Indigenous, discrimination, activism, arts
Nazbah: Well I was just at a workshop yesterday that I lead for um, the TAC, the Toronto Arts Council fellows, and when an elder there, Duke Redbird, and I just met him, really cool dude, but he was mentioning that um, in the sort of school system, I guess it’s K through 12 – that a third of what folks know about Canadian history is not there, right? Because that’s all Indigenous history, and there’s a lot of propaganda around how it’s taught and how it’s delivered and one of his best examples is Canada 150, right? Which we don’t support, um, and he was saying it’s all propaganda. And he was talking to artists, right?
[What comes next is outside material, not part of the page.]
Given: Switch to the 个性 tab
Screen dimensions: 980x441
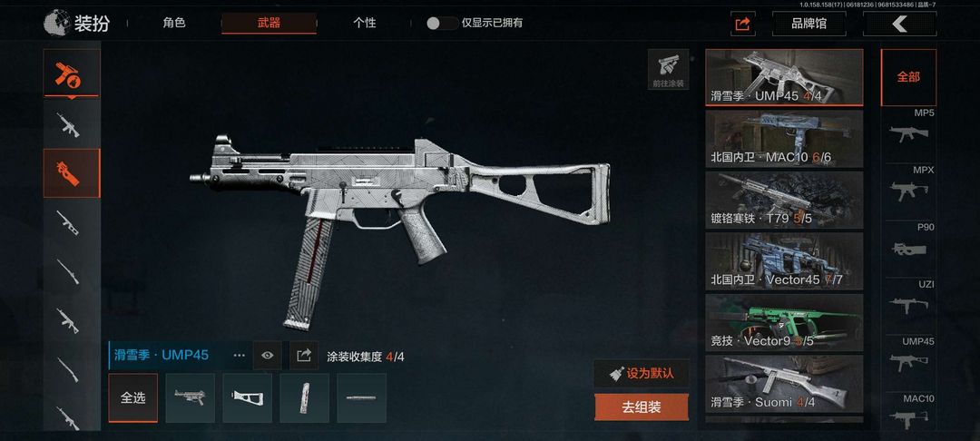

Art makers, um, curators, people who are grant writers, all of these things, and he’s like and you’re the system of propaganda making a certain kind of art that reflects what Canada wants other people to think it is.
Tara: Right.
Nazbah: Um, and that’s what you’re in. That’s the cycle you’re in. So it was really great for him to talk to all these non-indigenous artists to really let them know, a lot of what you know is for – it’s made that way. The system is made that way. And so when we hear stories like this we’re not surprised because it’s all propaganda, right? It’s about what’s nationalism and all these sorts of things. Same thing is happening in the U.S. right? Similar processes, similar systems of oppression being enacted, you know, some slight differences but the same process. You know, so - and that has a huge impact on communities that don’t fit into the norm.